_What you should do_.
For the entries that follow, restate word for word the line containing "Spezialseite (165, 21)", the line containing "Terms and Conditions (126, 2422)", and every line that lies between them.

--- Input data ---

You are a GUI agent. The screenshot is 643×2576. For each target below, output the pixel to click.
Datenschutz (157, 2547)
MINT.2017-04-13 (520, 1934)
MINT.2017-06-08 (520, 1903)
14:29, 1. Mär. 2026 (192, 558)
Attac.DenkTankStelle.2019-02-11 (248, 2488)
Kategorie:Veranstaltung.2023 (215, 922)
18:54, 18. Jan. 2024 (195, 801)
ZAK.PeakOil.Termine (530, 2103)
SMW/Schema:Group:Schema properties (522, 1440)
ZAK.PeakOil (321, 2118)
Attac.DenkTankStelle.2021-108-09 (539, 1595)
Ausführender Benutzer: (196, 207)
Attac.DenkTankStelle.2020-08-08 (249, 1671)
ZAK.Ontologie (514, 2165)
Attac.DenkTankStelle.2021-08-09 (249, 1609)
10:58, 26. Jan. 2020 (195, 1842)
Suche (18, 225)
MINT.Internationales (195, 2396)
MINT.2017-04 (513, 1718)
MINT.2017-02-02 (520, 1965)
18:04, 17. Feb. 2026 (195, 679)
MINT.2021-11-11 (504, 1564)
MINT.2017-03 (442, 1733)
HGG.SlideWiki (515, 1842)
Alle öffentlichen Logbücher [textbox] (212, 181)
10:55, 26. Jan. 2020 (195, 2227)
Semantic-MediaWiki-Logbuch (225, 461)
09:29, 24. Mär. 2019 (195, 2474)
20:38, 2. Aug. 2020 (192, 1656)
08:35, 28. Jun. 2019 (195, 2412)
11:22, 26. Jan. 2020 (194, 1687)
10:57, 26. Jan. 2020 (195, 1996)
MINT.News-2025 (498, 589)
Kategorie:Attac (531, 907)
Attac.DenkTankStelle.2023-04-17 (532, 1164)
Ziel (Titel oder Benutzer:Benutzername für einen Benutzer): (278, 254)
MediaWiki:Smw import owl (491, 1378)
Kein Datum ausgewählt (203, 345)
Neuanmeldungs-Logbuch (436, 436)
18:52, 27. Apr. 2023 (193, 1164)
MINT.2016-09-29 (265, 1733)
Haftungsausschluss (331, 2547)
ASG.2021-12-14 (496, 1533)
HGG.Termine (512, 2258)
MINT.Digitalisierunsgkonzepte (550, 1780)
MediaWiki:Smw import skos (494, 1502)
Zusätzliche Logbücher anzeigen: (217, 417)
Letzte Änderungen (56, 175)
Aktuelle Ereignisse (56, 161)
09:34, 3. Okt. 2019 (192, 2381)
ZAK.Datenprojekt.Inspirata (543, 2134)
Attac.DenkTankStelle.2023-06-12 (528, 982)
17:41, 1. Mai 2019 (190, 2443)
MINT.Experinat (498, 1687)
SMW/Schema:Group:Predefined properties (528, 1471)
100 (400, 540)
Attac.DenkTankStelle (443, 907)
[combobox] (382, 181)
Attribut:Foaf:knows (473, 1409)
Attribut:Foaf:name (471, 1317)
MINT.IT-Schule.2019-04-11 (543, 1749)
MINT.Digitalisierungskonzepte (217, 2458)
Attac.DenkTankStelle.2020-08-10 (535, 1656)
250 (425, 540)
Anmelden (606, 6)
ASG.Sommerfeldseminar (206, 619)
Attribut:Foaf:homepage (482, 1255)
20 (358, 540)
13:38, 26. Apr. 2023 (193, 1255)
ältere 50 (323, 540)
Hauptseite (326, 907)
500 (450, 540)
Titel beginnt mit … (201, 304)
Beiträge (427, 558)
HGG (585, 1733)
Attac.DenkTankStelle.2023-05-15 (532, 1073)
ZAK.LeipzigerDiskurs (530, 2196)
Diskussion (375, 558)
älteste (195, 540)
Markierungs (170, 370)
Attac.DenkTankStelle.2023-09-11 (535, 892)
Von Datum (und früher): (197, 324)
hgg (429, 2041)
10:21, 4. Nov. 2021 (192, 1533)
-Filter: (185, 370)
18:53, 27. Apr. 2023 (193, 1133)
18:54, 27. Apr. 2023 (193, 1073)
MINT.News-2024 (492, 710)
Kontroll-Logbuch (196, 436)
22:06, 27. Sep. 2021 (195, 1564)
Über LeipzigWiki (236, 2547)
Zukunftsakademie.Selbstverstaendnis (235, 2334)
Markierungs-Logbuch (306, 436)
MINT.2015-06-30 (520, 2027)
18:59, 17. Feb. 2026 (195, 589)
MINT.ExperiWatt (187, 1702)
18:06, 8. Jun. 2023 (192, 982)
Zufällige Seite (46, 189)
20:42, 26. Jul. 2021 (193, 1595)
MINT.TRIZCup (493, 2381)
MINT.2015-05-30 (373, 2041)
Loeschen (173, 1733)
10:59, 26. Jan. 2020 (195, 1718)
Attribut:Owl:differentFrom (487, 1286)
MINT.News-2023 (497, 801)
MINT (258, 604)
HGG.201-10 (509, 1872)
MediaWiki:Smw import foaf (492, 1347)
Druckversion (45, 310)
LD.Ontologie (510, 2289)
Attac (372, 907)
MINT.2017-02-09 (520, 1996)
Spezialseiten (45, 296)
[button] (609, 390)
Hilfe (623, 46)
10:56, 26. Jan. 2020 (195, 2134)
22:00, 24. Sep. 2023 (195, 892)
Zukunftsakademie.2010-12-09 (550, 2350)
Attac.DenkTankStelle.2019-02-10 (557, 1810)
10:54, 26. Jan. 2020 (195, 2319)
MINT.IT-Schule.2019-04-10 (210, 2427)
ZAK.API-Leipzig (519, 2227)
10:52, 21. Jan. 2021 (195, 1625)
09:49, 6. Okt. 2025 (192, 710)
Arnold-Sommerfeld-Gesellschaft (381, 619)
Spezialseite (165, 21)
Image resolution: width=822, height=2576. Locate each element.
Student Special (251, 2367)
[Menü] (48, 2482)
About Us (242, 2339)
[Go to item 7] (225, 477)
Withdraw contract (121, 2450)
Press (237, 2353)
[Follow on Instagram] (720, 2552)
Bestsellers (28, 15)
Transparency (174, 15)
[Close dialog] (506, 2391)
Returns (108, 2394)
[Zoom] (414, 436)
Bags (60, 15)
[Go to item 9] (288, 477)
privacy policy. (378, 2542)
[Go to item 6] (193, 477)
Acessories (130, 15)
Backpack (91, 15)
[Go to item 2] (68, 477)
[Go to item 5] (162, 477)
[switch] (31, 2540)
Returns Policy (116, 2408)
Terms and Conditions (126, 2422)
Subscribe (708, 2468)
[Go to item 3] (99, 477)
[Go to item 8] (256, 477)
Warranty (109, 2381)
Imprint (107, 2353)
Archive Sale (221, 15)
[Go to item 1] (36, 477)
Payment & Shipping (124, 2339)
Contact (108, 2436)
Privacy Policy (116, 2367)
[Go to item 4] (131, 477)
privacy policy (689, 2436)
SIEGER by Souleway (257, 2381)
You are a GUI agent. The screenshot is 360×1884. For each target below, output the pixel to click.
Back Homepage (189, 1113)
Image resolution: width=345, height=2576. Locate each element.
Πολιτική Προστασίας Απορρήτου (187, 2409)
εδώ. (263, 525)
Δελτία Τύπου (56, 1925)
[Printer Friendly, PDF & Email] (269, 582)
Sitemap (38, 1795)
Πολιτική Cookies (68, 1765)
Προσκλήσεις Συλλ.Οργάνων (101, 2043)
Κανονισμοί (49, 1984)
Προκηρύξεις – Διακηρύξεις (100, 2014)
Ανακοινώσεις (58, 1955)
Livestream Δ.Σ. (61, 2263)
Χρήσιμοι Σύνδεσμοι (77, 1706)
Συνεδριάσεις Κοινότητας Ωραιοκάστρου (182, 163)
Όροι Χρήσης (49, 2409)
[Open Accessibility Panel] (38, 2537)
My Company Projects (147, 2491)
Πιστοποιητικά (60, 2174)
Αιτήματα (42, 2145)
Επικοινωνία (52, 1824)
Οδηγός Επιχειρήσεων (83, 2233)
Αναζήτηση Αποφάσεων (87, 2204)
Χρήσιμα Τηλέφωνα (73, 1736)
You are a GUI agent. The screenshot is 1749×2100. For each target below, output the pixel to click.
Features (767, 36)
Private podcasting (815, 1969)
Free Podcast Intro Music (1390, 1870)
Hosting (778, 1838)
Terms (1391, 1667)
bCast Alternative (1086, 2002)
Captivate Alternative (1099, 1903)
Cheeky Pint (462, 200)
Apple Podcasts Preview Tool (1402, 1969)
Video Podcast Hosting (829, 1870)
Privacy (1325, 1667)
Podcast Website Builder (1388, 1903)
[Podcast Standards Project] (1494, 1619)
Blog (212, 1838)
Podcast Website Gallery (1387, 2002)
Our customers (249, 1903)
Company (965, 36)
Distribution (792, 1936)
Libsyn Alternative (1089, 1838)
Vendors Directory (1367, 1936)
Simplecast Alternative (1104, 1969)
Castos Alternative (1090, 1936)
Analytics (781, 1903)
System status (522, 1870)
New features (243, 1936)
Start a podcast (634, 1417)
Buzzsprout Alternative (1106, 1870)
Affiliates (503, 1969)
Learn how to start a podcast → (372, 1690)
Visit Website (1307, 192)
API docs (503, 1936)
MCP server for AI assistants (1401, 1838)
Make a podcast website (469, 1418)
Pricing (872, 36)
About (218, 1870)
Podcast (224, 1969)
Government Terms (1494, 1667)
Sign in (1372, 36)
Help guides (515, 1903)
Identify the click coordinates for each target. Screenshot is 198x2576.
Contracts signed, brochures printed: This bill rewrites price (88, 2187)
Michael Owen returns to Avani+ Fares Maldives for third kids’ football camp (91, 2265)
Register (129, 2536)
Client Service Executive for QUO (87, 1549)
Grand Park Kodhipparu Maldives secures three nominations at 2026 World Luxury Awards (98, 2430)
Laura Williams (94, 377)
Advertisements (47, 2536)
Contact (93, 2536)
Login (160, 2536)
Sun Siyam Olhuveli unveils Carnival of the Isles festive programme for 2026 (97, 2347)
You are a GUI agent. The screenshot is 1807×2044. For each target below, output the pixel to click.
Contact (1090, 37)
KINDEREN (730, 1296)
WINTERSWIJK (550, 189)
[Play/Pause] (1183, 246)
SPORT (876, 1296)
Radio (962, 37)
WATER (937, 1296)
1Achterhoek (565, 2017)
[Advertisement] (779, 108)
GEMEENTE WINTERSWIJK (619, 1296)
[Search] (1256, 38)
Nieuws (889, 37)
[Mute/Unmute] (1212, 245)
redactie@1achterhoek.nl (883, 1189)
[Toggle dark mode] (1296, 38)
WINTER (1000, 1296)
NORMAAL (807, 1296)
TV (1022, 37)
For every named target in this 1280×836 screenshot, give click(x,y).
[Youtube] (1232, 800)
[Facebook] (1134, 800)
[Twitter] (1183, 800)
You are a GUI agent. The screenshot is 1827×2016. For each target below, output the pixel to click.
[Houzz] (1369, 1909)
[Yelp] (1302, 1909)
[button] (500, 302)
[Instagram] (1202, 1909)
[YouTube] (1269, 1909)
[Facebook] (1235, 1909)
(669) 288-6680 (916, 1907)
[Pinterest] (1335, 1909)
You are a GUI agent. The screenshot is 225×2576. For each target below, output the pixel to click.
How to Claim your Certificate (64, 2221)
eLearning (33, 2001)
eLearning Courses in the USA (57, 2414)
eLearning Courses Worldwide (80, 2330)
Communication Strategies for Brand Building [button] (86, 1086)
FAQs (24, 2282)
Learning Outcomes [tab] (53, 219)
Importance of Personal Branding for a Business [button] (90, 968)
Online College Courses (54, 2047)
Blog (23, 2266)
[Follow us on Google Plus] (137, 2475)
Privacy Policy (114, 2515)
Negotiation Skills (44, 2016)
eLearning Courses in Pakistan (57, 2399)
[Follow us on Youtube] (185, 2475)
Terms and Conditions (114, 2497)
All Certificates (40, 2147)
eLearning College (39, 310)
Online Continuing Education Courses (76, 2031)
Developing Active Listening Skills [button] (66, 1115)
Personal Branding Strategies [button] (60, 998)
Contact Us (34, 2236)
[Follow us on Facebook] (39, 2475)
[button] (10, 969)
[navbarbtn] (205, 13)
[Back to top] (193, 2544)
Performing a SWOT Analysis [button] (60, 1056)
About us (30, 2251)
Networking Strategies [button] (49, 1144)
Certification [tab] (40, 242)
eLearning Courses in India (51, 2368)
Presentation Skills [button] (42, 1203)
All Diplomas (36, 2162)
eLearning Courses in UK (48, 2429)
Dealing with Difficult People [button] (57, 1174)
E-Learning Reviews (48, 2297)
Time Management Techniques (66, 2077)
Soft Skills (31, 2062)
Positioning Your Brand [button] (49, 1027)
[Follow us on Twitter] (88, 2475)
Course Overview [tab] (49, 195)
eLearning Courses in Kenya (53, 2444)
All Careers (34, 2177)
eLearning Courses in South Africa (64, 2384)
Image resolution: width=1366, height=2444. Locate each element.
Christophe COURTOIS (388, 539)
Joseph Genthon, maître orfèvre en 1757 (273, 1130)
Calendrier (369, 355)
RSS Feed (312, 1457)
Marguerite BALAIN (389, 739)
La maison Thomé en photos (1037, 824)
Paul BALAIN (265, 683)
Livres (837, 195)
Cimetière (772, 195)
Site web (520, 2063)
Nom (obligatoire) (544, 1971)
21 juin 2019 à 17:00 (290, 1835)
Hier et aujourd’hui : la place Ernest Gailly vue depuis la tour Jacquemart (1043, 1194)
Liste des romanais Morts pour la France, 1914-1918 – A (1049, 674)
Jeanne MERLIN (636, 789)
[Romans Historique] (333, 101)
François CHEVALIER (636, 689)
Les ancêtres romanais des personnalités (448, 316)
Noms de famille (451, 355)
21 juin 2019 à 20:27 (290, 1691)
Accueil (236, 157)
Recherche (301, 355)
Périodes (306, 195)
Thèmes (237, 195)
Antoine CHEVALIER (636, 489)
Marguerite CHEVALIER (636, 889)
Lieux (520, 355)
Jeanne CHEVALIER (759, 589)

---

_Written answer_.
Spezialseite (165, 21)
Image resolution: width=822, height=2576. Locate each element.
Student Special (251, 2367)
[Menü] (48, 2482)
About Us (242, 2339)
[Go to item 7] (225, 477)
Withdraw contract (121, 2450)
Press (237, 2353)
[Follow on Instagram] (720, 2552)
Bestsellers (28, 15)
Transparency (174, 15)
[Close dialog] (506, 2391)
Returns (108, 2394)
[Zoom] (414, 436)
Bags (60, 15)
[Go to item 9] (288, 477)
privacy policy. (378, 2542)
[Go to item 6] (193, 477)
Acessories (130, 15)
Backpack (91, 15)
[Go to item 2] (68, 477)
[Go to item 5] (162, 477)
[switch] (31, 2540)
Returns Policy (116, 2408)
Terms and Conditions (126, 2422)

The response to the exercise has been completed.